An aerial photograph showing the base's enormous Scientology symbols on the ground caused media interest and broke the story in November 2005. According to a Washington Post report, the Church's first reaction was to attempt to suppress the information:

The church tried to persuade station KRQE not to air its report last week about the aerial signposts marking a Scientology compound that includes a huge vault "built into a mountainside," the station said on its Website. ... Based in Los Angeles, the corporation dispatched an official named Jane McNairn and an attorney to visit the TV station in an effort to squelch the story, KRQE news director Michelle Donaldson said.

The church offered a tour of the underground facility if KRQE would kill the piece, the station said in its newscast. Scientology also called KRQE’s owner, Emmis Communications, and “sought the help of a powerful New Mexican lawmaker” to lobby against airing the piece, the station reported on its Web site.

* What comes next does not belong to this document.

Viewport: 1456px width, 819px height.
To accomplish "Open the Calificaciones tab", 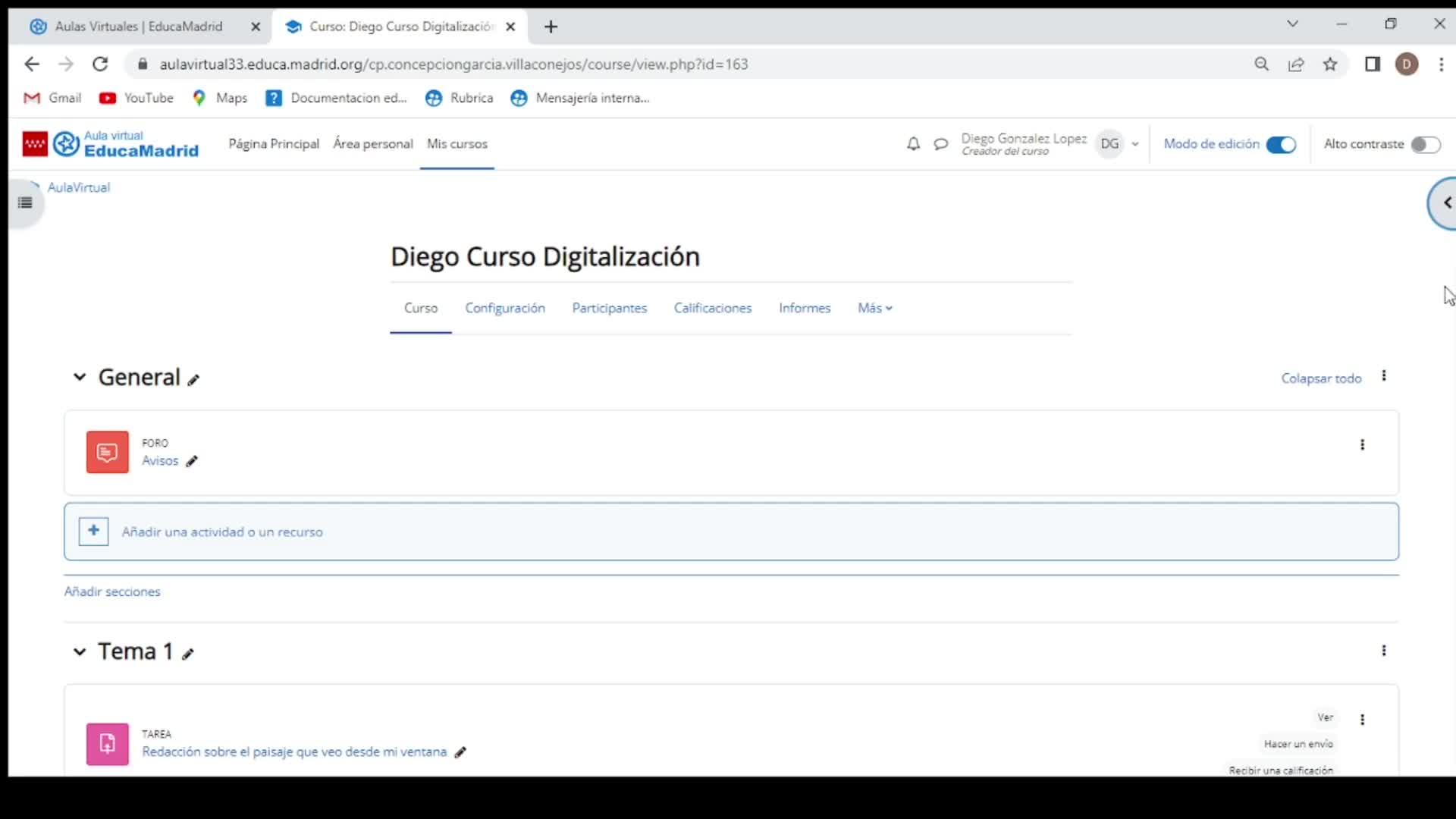I will coord(712,308).
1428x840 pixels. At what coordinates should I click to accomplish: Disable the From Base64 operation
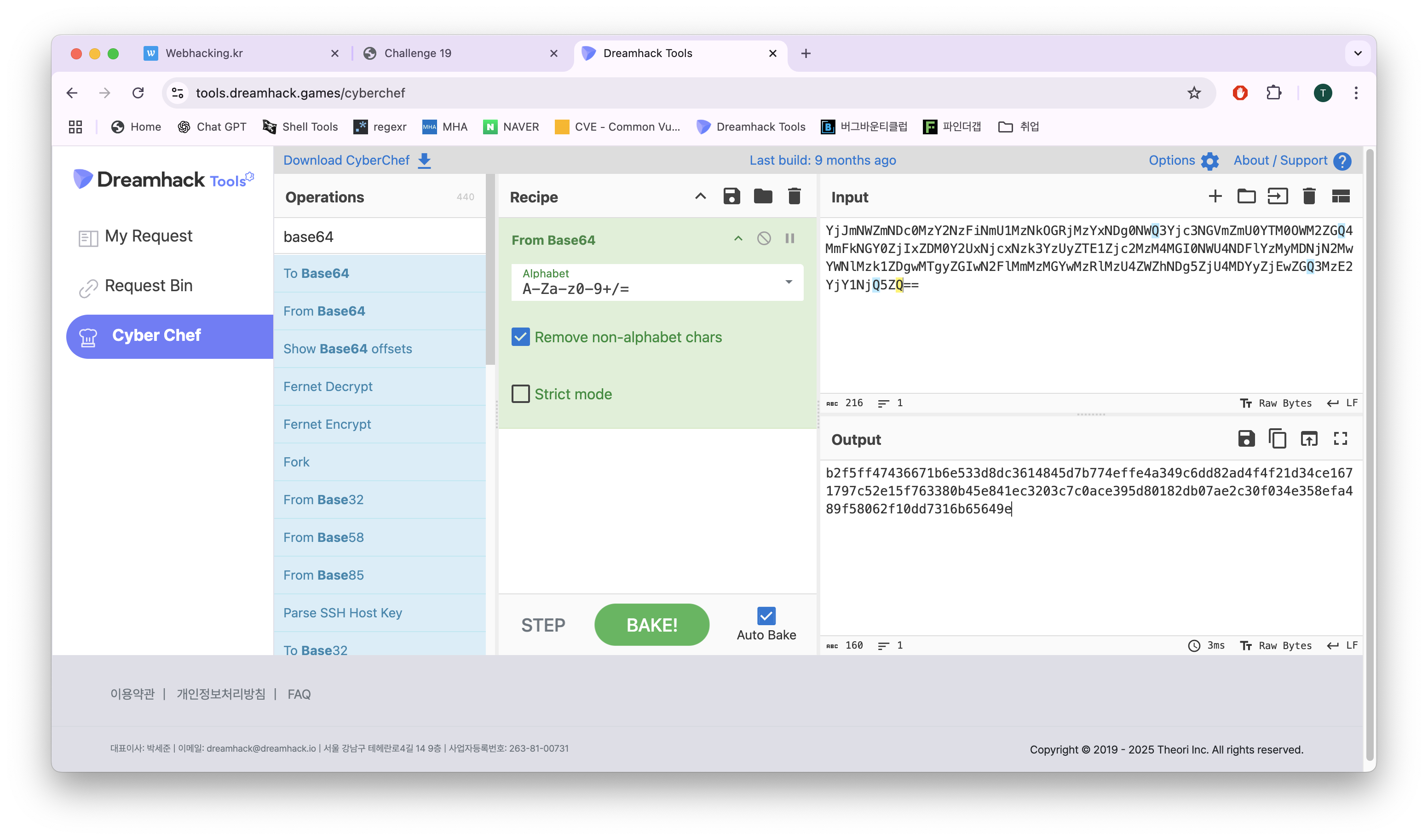pyautogui.click(x=764, y=239)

The huge symbols on the base, distinguishable only from an aerial view ( 35°31'28.56"N 104°34'20.20"W), are specifically those of Scientology's Church of Spiritual Technology. Former members of the Church have said that the symbol marks a "return point" for Scientologists to help find Hubbard's works when they travel here in the future from other places in the universe.

==Other locations==

Reportedly, two similar bases maintained by the Church of Spiritual Technology are located in Petrolia, California (40°23'15.55"N 124°18'19.05"W), and Creston, California (35°27'12.29"N 120°29'59.20"W), both for archiving permanent backups of Hubbard's every written and spoken word. Internal Revenue Service records show that Scientologists spent $13 million in 1992 to preserve Hubbard's fiction and non-fiction writings on 1.8 million stainless steel discs, and recorded his lectures on 187,000 nickel records. The Church of Spiritual Technology symbol also appears at the Petrolia location and in the middle of a track at the ranch in Creston, California where L. Ron Hubbard died.